##### SOURCE DATA
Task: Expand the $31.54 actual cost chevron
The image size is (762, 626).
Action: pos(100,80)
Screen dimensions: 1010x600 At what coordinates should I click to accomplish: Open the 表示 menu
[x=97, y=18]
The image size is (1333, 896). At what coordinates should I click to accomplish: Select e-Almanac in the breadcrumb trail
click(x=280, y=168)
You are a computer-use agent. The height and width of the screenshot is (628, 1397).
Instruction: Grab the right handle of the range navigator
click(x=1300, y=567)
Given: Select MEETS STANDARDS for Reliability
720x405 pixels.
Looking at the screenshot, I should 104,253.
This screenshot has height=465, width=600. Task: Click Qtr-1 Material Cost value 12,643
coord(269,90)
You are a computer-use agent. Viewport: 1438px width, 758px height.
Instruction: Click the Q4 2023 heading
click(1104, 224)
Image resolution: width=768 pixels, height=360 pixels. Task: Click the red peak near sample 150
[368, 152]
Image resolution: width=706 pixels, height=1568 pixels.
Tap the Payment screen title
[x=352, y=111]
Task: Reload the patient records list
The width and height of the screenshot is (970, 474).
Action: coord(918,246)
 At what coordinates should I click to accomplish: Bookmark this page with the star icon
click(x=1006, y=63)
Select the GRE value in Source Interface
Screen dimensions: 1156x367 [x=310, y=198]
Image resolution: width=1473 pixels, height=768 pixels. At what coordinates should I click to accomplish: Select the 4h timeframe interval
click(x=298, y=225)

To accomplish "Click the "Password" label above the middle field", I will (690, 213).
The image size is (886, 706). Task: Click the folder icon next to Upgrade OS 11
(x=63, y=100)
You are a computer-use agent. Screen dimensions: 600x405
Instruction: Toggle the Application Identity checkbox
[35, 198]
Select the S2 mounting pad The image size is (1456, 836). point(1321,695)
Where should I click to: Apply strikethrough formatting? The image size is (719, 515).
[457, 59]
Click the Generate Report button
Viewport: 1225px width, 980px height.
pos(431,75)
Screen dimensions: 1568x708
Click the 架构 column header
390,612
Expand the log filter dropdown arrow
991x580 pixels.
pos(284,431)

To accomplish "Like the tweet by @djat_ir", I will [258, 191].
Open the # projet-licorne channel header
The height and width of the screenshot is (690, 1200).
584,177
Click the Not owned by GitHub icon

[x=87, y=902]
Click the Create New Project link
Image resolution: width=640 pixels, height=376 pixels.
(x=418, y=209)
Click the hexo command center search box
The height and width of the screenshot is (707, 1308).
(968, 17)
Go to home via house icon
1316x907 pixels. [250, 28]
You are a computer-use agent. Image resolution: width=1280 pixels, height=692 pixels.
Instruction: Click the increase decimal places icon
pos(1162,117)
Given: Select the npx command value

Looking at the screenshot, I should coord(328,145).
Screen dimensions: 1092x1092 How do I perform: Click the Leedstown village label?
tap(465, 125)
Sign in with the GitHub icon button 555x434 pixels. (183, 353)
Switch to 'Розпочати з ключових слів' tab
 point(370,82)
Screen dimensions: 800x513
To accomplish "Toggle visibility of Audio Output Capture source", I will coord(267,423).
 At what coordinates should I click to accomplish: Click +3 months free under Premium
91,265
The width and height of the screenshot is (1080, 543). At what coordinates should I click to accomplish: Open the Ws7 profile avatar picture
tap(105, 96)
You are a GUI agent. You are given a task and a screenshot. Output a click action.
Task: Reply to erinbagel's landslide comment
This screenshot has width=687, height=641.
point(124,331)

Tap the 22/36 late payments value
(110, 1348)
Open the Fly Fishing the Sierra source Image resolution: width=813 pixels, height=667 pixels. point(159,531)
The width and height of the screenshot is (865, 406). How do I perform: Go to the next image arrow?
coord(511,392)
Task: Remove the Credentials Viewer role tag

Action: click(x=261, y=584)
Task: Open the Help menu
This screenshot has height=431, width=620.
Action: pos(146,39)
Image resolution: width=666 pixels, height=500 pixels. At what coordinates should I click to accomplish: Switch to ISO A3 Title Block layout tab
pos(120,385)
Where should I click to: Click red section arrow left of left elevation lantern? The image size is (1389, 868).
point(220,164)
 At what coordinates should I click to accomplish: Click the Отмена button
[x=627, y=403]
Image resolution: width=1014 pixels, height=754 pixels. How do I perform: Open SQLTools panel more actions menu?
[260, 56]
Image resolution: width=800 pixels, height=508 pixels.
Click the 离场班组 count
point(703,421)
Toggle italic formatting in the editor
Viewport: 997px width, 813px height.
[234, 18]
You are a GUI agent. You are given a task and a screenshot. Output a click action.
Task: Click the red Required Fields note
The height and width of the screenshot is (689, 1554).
##########
▶ **REQUIREMENT**
Word for word, restate the lines above from the line containing "Select the GRE value in Source Interface" through the line containing "You are a computer-use agent. Image", with both included and nothing else.

▶ **WRITTEN ANSWER**
Select the GRE value in Source Interface
Screen dimensions: 1156x367 [x=310, y=198]
Image resolution: width=1473 pixels, height=768 pixels. At what coordinates should I click to accomplish: Select the 4h timeframe interval
click(x=298, y=225)

To accomplish "Click the "Password" label above the middle field", I will (690, 213).
The image size is (886, 706). Task: Click the folder icon next to Upgrade OS 11
(x=63, y=100)
You are a computer-use agent. Screen dimensions: 600x405
Instruction: Toggle the Application Identity checkbox
[35, 198]
Select the S2 mounting pad The image size is (1456, 836). point(1321,695)
Where should I click to: Apply strikethrough formatting? The image size is (719, 515).
[457, 59]
Click the Generate Report button
Viewport: 1225px width, 980px height.
pos(431,75)
Screen dimensions: 1568x708
Click the 架构 column header
390,612
Expand the log filter dropdown arrow
991x580 pixels.
pos(284,431)

To accomplish "Like the tweet by @djat_ir", I will [258, 191].
Open the # projet-licorne channel header
The height and width of the screenshot is (690, 1200).
584,177
Click the Not owned by GitHub icon

[x=87, y=902]
Click the Create New Project link
Image resolution: width=640 pixels, height=376 pixels.
(x=418, y=209)
Click the hexo command center search box
The height and width of the screenshot is (707, 1308).
(968, 17)
Go to home via house icon
1316x907 pixels. [250, 28]
You are a computer-use agent. Image resolution: width=1280 pixels, height=692 pixels.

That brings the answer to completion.